‘Coddling of the American Mind’: Parents raising children to be fragile
The authors warn that parents and schools are encouraging children to amplify their personal feelings rather than preparing them to respond to risk,. challenge, and pain in the real world. They see these patterns as recipes for the failure of a whole generation.
The Coddling of the American Mind
How Good Intentions and Bad Ideas Are Setting Up a Generation for Failure
By Greg Lukianoff and Jonathan Haidt
Penguin Press. 352 pp. $28.
Reviewed by Glenn C. Altschuler
In June 2017, Chief Justice John Roberts of the U.S. Supreme Court concluded a commencement speech at his son's middle school by predicting that "whether I wish these things or not," the graduates would experience betrayal, loneliness, bad luck, and pain. Those willing and able to learn from "messages in misfortune," he added, would be far more likely to be better citizens and better people.
Greg Lukianoff (a lawyer, president of the Foundation for Individual Rights in Education, and author of Unlearning Liberty: Campus Censorship and the End of American Debate) and Jonathan Haidt (a professor of ethical leadership at NYU's School of Business and author of The Righteous Mind and The Happiness Hypothesis) share the chief justice's concerns about "safetyism." By overprotecting their children, they claim, parents have taught the current generation of teenagers and young adults to engage in dichotomous thinking; amplify their emotional responses, anxiety, and depression; and exaggerate the dangers they face.
In The Coddling of the American Mind, Lukianoff and Haidt connect these child-rearing patterns to disturbing developments on college campuses.
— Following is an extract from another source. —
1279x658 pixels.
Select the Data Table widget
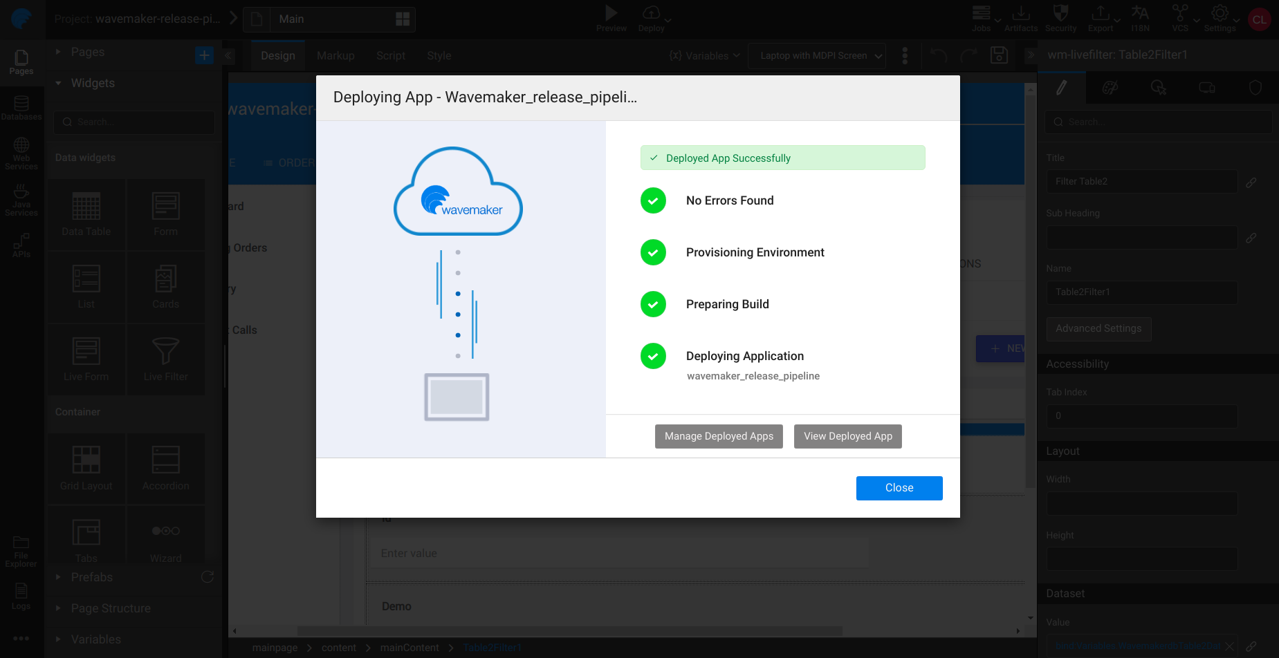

Administrators, they argue, increasingly tolerate or encourage evaluations of speech in terms of its impact on the feelings of individuals and groups, and they sometimes acquiesce to demands to disinvite or silence "insensitive" or "hateful" speakers.
The Coddling of the American Mind is an informative and provocative examination of social problems that should concern all of us: the emotional well-being of young people; the impact of political polarization, identity politics, and social media; free speech and academic freedom.
The authors emphasize the "lasting adverse impacts" (including recourse to confirmation bias and common-enemy tribalism) of well-intentioned decisions to define trauma as anything "experienced by an individual as physically or emotionally harmful," and of microaggressions as intentional or unintentional slights.
Lukianoff and Haidt endorse "anti-fragility" parenting, governed by the proposition that the child "should be prepared for the road, not the road for the child." Convinced that kids need to learn how to respond to everyday irritations and provocations, and that risk-deprivation breeds risk-aversion, they recommend that young children engage in unsupervised play and unaccompanied walks in the neighborhood. They advise parents to limit their children's screen time, and to encourage face-to-face contact and "productive disagreements" with peers and adults.
Universities, the authors indicate, should renew commitments to free speech, stick with them, and (to avoid ideological uniformity) promote "viewpoint diversity" in recruiting faculty. Above all, they should not confuse their responsibility to provide physical safety with the less desirable goal of keeping students emotionally or ideologically "safe."
These initiatives, the authors conclude, can help students "see themselves not as fragile candles, but as fires, welcoming the wind" by engaging with ideologically diverse and even hostile speakers and ideas.
Glenn C. Altschuler is the Thomas and Dorothy Litwin Professor of American Studies at Cornell University.